As a former chairman of an Australian Research Council’s panel - humanities - he claimed Federal Education Minister Brendan Nelson had “vetoed some grants in the humanities that had been approved by the ARC”.
Now the board has been made non-existent, “A committee appointed by the minister, meeting in secret and applying mysterious criteria, is vetting academic applications. Those with applications rejected by the committee never find out what was wrong with their application or have an opportunity to argue their case,” he wrote.

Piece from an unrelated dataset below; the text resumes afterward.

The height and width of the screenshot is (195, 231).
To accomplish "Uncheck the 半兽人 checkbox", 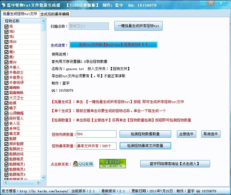I will click(6, 67).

Ironically, the proposed counter-terrorism legislation has struck more terror in people’s hearts than the likelihood of being hurt by an actual act of terrorism. Law and order proposals invariably put journalists on guard, no matter the colour of the political party pushing that barrow. Although the threat of terrorism has a dangerous and international face, both media and lawyers are widely appalled at the attempt to strengthen sedition laws which would endanger freedom of speech.
A number of Coalition backbenchers (Australian Broadcasting Commission, November 10, 2005), have also expressed reservation on the counter-terrorism legislation. The government has agreed to review the sedition provisions, but this needs to happen before legislation is passed. The counter-terrorism Bill seeks to upgrade penalties for sedition to include seven-year jail terms for promoting the use of force to overthrow the federal government.
Liberal backbencher Petro Georgiou believes such laws would threaten free speech. He is also concerned about proposed search and seize powers and a provision prohibiting those detained from contacting family members. Older migrants with personal experience of police states well understand his concerns.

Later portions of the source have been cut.